Clemshire v. Boone County Bank, 53 Ark. 512 (1890)

Nov. 15, 1890 · Arkansas Supreme Court
53 Ark. 512

Clemshire v. Boone County Bank.

Decided November 15, 1890.

Promissory note — Failure of consideration — Infringement of patent right.

A promissory note, the sole consideration of which was /an interest in a telephone exchange company, whose business and property were valueless except as operated to infringe on the patent rights of the American Bell Telephone Co., is without consideration and void.

APPEAL from Boone Circuit Court.

R. H. Powell, Judge.

The Boone County Bank sued Clemshire on a note executed by him to it, in consideration, of the transfer to him of a certain interest in the Boone County Telephone Company, an unincorporated company organized to do a telephone exchange business. Defendant’s answer alleged a failure of consideration. The court, refused, at the request of the defendant, to declare the law as follows: “If the consideration of the note sued on was certain stock in the Boone County Telephone Co., andan interest in certain telephone lines in and about Harrison, Arkansas, and certain material to be used in operating said telephone lines in carrying on a telephone exchange business; and if said stock and material and lines had no value at the time said note was executed, except to be used in the continuing of said exchange business; and if the use of said material and the car*513rying on of said business was, at the time said note was executed, an infringement of the patent rights of the American Bell Telephone Co.; and if these facts were known to the officers of plaintiff at the time said note was executed, then the defendant would not be liable on said note, and the plaintiff could not recover in this action.” Four other declarations, embodying substantially the same propositions of law, were rejected by the court.

There was judgment for the plaintiff. Defendant appeals,

B. B. Hudgins and W. S. McCain for appellant.

1. There was no valid consideration for the note, and the first five declarations of law asked by defendant, should have been given. 3 Wall., 377; 13 Otto,49; 25 Ark., 349; 25 Ark., 209; 32 Ark., 631; 51 Ark., 519; 29 Ark., 386; 124 Mass., 553; 148 Mass., 359; 18 Wis., 462; 3 D. & E.,438; 13 Wend., 385; 11 Ohio, 462; 3 N. W. Rep., 338; 16 Ill., 153;- 34 Wis., 461; 2 Bosw. (N. Y.), 387; 3 Day (Conn.), 145.

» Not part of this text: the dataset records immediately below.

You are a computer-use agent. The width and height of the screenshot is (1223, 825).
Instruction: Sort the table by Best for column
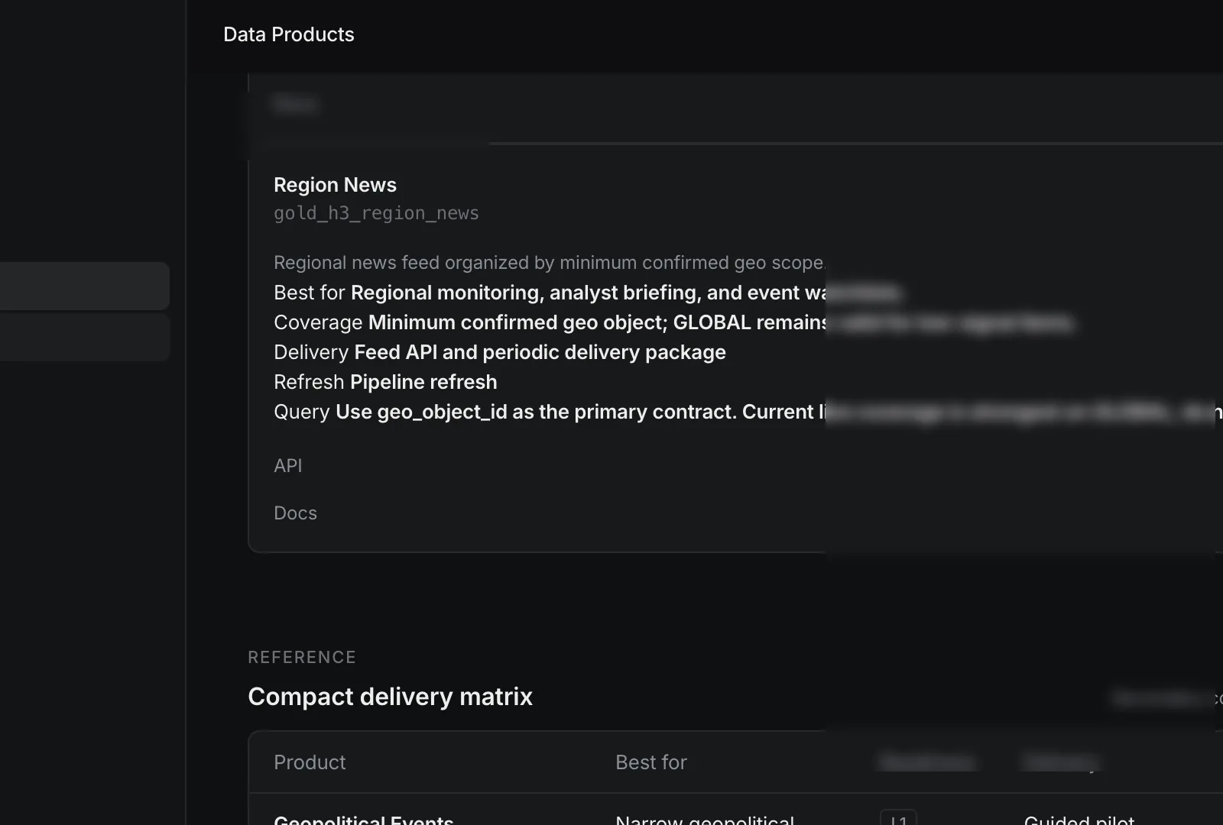pos(650,762)
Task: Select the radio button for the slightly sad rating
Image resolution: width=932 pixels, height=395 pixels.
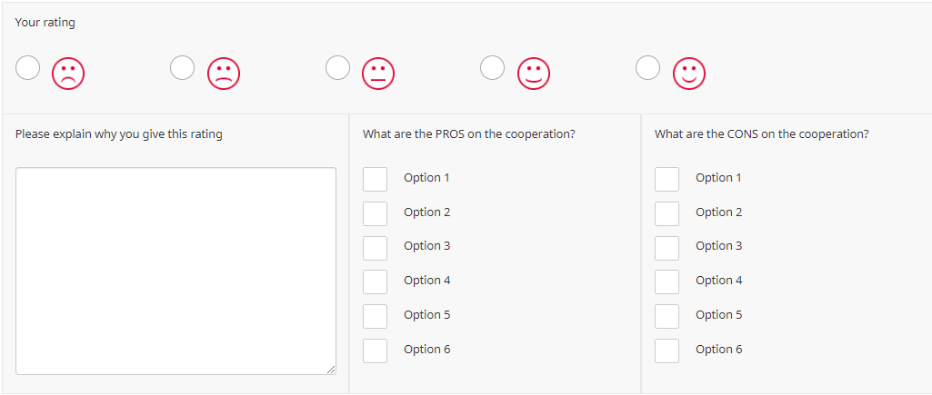Action: [183, 68]
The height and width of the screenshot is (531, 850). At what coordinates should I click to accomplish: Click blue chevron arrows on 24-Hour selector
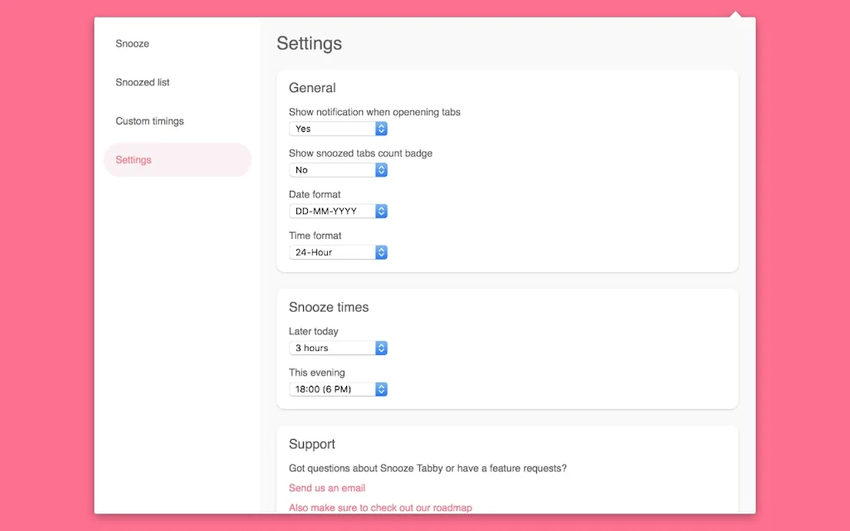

2. The'contention, that, if one knows there is no consideration for his contract, or if he knows the consideration is illegal, he has no right to plead the want or the illegality of the consideration, is not well taken. 73 Mo., 510; 66 N. Y., 212; 82 N. Y., 526; 57 Barbour (N, Y.), 84; 19 La. An., 106.

3. See 17 Ark., 9.

Battle, J.

The first five declarations of law asked for by appellant were based on evidence adduced on the trial. If the facts therein hypothetically stated were true, the note sued on was without legal consideration and void. The law should have been declared as therein asked. Rowe v. Blanchard, 18 Wis., 462; Rice v. Garnhart, 34 Wis., 453, 461; Bliss v. Negus, 8 Mass., 46; Dickinson v. Hall, 14 Pick., 217; Harlow v. Putnam, 124 Mass., 553; Electric Co. v. *514 Howard, 148 Mass., 359; Brown v. Tarkington, 3 Wall., 377; Cross v. Huntly, 13 Wend., 385; Darst v. Brockway, 11 Ohio, 462; Nye v. Raymond, 16 111., 153.

Reversed and remanded.

COCKRILL, C. J., did not participate.